On the other hand, he finds many scientists to be naive in their views of aesthetics, criticising their tendency to count any perceptual preference as an aesthetic choice. There are bees in New Zealand that visit white flowers in preference to yellow ones of the same species, but an arbitrary choice is not the same as an aesthetic one. Unless you assert that a sense of beauty is a uniquely human quality, you have to draw the line somewhere. Davies is inclined to attribute aesthetic capacities to cats but not to birds - asking difficult questions in this domain often leaves you back where you started, relying on intuition.
Dissatisfied also with evolutionary psychology's concentration on courtship and mating, Davies looks towards a new evolutionary view of human nature that sees more to human beauty than sexual attraction. Human beauty, he argues, is "much more about social presentation and and self-definition than about mate selection". Unsurprisingly, he finds the idea that art is about sexual advertising to be inadequate too.

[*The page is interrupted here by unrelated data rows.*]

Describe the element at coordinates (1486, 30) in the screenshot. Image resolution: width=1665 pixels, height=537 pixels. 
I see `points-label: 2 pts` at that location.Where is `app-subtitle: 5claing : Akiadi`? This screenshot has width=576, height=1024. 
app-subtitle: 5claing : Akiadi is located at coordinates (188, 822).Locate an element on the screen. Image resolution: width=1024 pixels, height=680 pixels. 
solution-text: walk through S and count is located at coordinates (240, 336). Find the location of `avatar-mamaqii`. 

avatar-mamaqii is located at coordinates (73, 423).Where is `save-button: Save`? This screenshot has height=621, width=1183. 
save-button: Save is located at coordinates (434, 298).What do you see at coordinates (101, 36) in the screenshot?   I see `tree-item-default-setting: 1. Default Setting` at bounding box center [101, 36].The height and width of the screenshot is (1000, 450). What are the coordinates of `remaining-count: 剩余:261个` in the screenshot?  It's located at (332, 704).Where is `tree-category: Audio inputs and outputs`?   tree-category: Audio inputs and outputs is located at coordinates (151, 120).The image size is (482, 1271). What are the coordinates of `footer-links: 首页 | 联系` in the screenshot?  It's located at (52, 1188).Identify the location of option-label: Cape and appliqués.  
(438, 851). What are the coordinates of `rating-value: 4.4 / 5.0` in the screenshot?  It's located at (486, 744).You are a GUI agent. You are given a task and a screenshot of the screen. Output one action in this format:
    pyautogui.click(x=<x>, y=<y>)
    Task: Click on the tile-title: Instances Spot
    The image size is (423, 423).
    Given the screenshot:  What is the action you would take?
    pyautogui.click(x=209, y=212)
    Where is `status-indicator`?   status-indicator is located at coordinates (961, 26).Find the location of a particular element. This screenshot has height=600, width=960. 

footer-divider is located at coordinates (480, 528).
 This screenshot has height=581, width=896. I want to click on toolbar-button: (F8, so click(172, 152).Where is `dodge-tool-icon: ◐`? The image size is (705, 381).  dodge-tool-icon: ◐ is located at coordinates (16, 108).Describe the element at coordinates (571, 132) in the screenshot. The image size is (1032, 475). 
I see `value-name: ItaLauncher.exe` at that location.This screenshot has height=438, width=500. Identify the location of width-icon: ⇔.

Having gone through one art-form and theory after another, he ends up doubtful that art is an evolved adaptation. Rather, it is likely to be the product of other adaptations, such as "intelligence, imagination, humor, sociality, emotionality, inventiveness, curiosity". However, he is no doubt that art provides important ways to signal fitness; which makes it a cost that everybody must incur, at least to some degree.
Perhaps art is too narrow a concept, and we should be thinking about a wider range of aesthetic performance. But the nature of art remains a nagging question. Certainty may well be confined to Alec Baldwin's character in the comedy show 30 Rock, whose answer finds support in Chauvet and other Palaeolithic s howpieces. "I know what art is!" he exclaims. "It's paintings of horses!"